Diagnosing patients with allergies isn’t as easy as it seems, but it is generally simple. While allergy triggers can vary, the processes for diagnosing the exact allergy are fairly straightforward. Some can be done by the patient at home but take time, while others need laboratory evaluations but are fairly fast. Here’s a look at five ways to identify allergy triggers.
This is usually used for potential food and skin allergies. The patient needs to start eliminating various foods and cosmetics/cleaning substances from his or her life, gradually adding them back in. For example, someone who has noticed a rash popping up more often after the person eats shellfish needs to eliminate all shellfish, any derivatives from shellfish, and anything that could be contaminated by shellfish for several days (10 days to 2 weeks is a common time period). If the rash clears up, the patient adds one specific food back in and waits another few days to see if the rash comes back. As you can see, this can take a long time and be easily derailed if the patient accidentally eats one of the test foods at the wrong time.

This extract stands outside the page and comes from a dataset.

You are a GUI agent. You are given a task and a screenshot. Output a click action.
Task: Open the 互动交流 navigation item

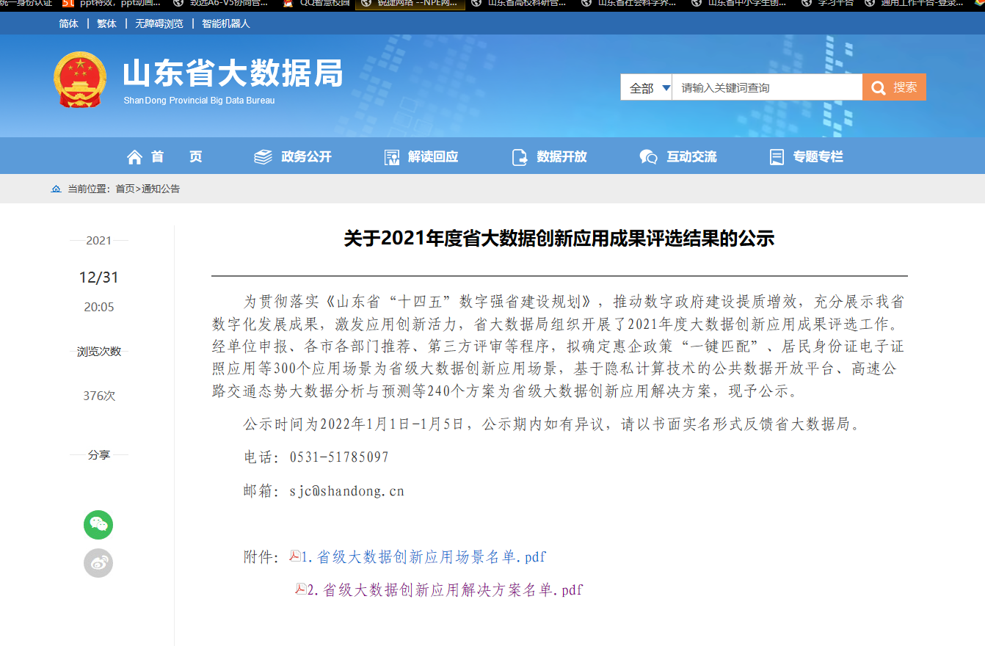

Location and Season History
This is a fairly simple procedure, but it takes a long time. Basically, the patient has to notice when and where the allergy occurred. Sometimes the result is inconclusive, and the patient has to have more specific tests done. But many times, the patient can quickly figure out if the problem has to do with a pet, a dwelling (e.g., one with a mold problem), or a seasonal pollen. This method will not distinguish between true allergic rhinitis and vasomotor rhinitis, but it can show the patient what he or she needs to avoid.
Skin Prick Test
This is the basic lab test done for allergies initially and is read by the doctor or nurse in the same lab or office. Note that it works for IgE-based allergies only. It can test for food, medication, and environmental allergies — pretty much anything that can be turned into an extract or administered via needle. A small amount of the suspect substance is placed just under the top skin layers with a needle, along with a glycerin control test spot. The reaction of the skin to the substance, and that reaction compared to the reaction to the glycerin, tells you whether an allergy is present. Note that hidden skin conditions like dermatographia can make this difficult; if the person reacts to the glycerin, too, the test becomes unreadable.
This is a blood test given when skin tests are not readable or doable. A blood sample is used to detect antibodies to allergens. The blood sample is not tested immediately unless there are no other tests in line for evaluation, so it can be a couple of days before results show up. This is another IgE-only test.
Biopsy and Other Invasive Tests
For allergies caused by antibodies other than IgE, a biopsy or other invasive test may need to be done.
Whether you send RAST samples out to another lab or have an attached lab department with techs who can administer skin prick tests, having a good lab that can accurately evaluate test results is crucial when it comes to allergies. Ensure that your patients receive the correct diagnosis by choosing your lab carefully.